Stored data entries

====================

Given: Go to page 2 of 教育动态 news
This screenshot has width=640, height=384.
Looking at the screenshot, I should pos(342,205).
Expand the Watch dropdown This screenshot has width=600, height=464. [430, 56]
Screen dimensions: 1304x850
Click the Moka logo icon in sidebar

====================

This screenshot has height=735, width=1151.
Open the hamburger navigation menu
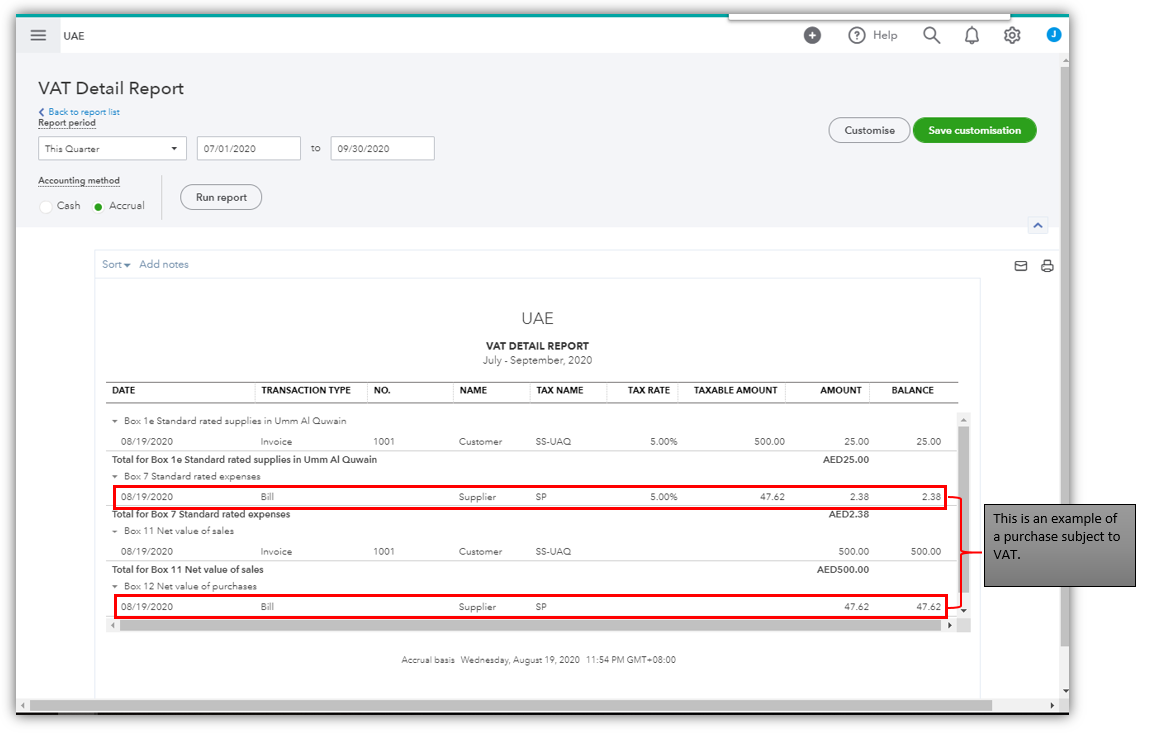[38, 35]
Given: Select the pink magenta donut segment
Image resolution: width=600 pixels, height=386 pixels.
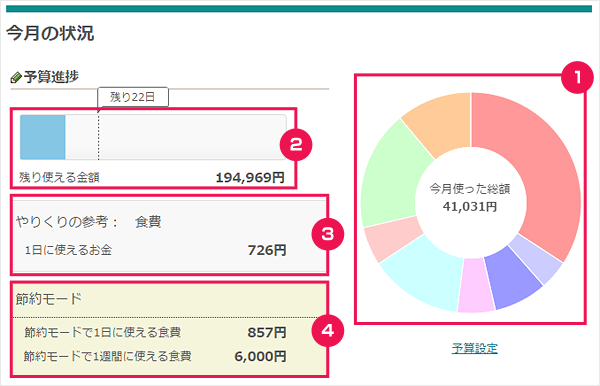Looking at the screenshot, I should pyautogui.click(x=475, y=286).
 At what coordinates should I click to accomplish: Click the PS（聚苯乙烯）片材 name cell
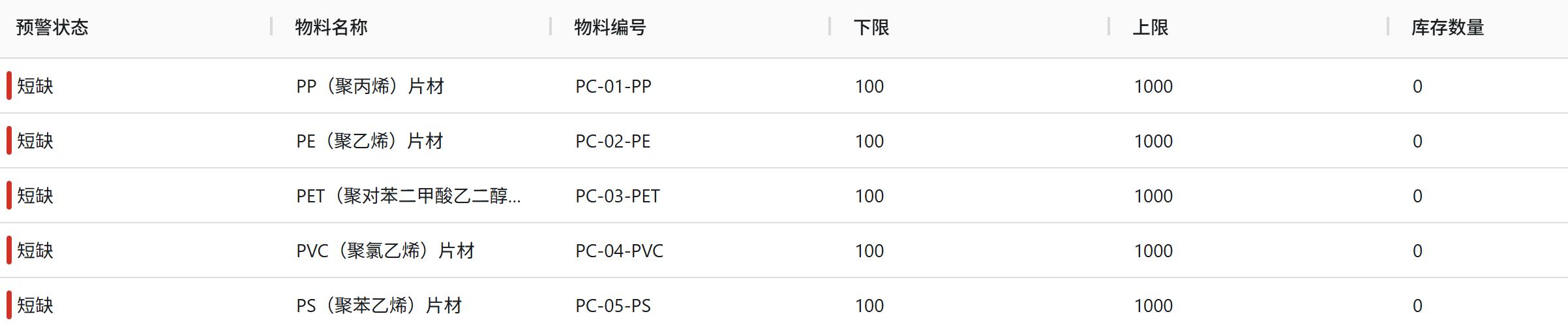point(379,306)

====================

*Work order:*
Search the data above for the string "Given" and return every line that has it.

*Response to the exercise:*
Given: Go to page 2 of 教育动态 news
Given: Select the pink magenta donut segment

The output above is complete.